Sementara dikatakan oleh Irfan (23), salah seorang kreator di Padepokan seni dan kreativitas sampah menjadi rupiah, yang berlokasi tidak jauh dari kediaman nenek Wildan mengatakan, bahwa kehidupan Wildan bersama keluarganya memang sangat memperihatikan. Ayah Wildan bernama Mustofa (39) yang menjadi salah satu anggota di Padepokan tersebut memang mengalami kelumpuhan sejak enam tahun lalu.
“Pak Mustofa sudah lama lumpuh, namun Alhamdulillah semenjak didirikannya padepokan tahun 2012 ini oleh Mas Riry (Pembina Padepokan), Pak Mustofa bisa berkreatifitas disini (padepokan),” ungkapnya kepada Beritaekspres.com.
Irfan mengakui, bahwa keberadaan Wildan yang setiap hari menjadi pemulung memang begitu miris. “Setiap hari dia (Wildan) mulung. Kalau pulang sekolah dia langsung mulung sampai jam 8 malam. Kadang hasil mulungnya dia suka kami manfaatkan disini, contohnya seperti botol aqua bekas, kaca bekas, kayu bekas, untuk menjadi bahan Radio Kayu atau Kobeks milik khas Kota Bekasi,” pungkasnya.
Lanjut Irfan, selain Ayahnya yang lumpuh, Bibi Wildan juga mengalami penyakit psizhoprenia yang dialami sejak kecil. Sementara Adik Wildan, Aldi baru berusia 6 tahun dan baru duduk di bangku kelas 6 SD. Sedangkan Nenek Wildan yang berusia 65 tahun, bernama Mardiyah tidak bekerja.
“Wildan harus menafkahi keluarganya dengan hasil mulung yang ia dapat perbulannya. Saat ini rumah yang Wildan tinggali adalah rumah nenek Wildan. Dulu waktu rumahnya belum di jual untuk pengobatan bapaknya selama sakit, Wildan tidak numpang sama neneknya. Rumah yang dijual pak Mustofa itu adalah hasil warisan dari neneknya. Sekarang Wildan tinggal sama nenek Mardiyah,” ujarnya.
Irfan menambahkan, bahwa selama ini keluarga Wildan belum pernah mendapat bantuan dari Pemerintah Kota Bekasi. “Boro-boro bantuan, buat makan aja asal ketemu, itu sudah sangat bersyukur,” terangnya.
Ketika di jumpai, Mustofa, Ayah Wildan menjelaskan semangat sekolah anaknya yang begitu sangat tinggi, meski harus mengkais rezeki dari memulung setiap harinya. Namun ia mengeluhkan, ketika ingin mengambil rapot anaknya di SMK Panglima Jayakarta.

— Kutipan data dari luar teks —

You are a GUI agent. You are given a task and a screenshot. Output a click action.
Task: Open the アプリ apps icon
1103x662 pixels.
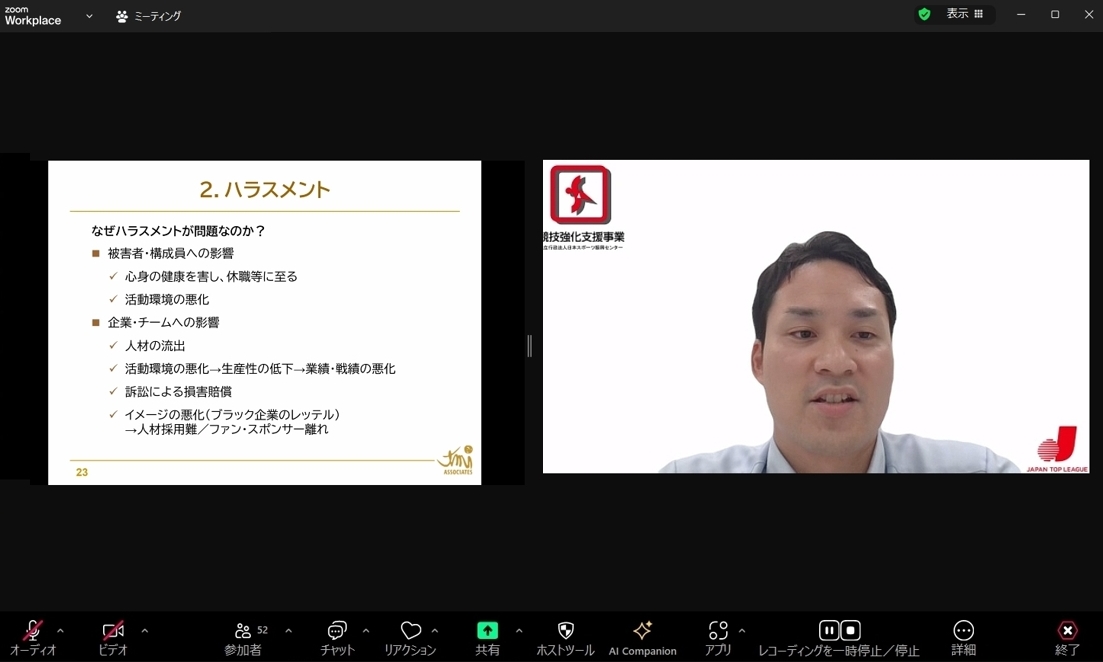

“Waktu itu karena Wildan tidak cukup nilainya masuk ke sekolah negeri, akhirnya melalui Irfan yang kenal dengan Bu Sri (Kepala Sekolah SMK Panglima Jayakarta), Wildan bisa masuk sekolah itu. Awalnya sih tidak di mintai biaya, tapi pas kemarin mau ambil rapot yang di wakili oleh keponakan saya, rapot Wildan tidak bisa ambil, karena alasannya Wildan masih kekurangan biaya sekolah sebesar Rp2.800.000,” ungkap Mustofa.
Selama satu tahun Wildan bersekolah di Panglima Jayakarta (Pangjay), bantuan pemerintah untuk siswa miskin seperti Program Bantuan Operasional Sekolah (BOS), Bantuan Siswa Miskin (BSM), serta Program Kartu Indonesia Pintar tak kunjung ia dapati.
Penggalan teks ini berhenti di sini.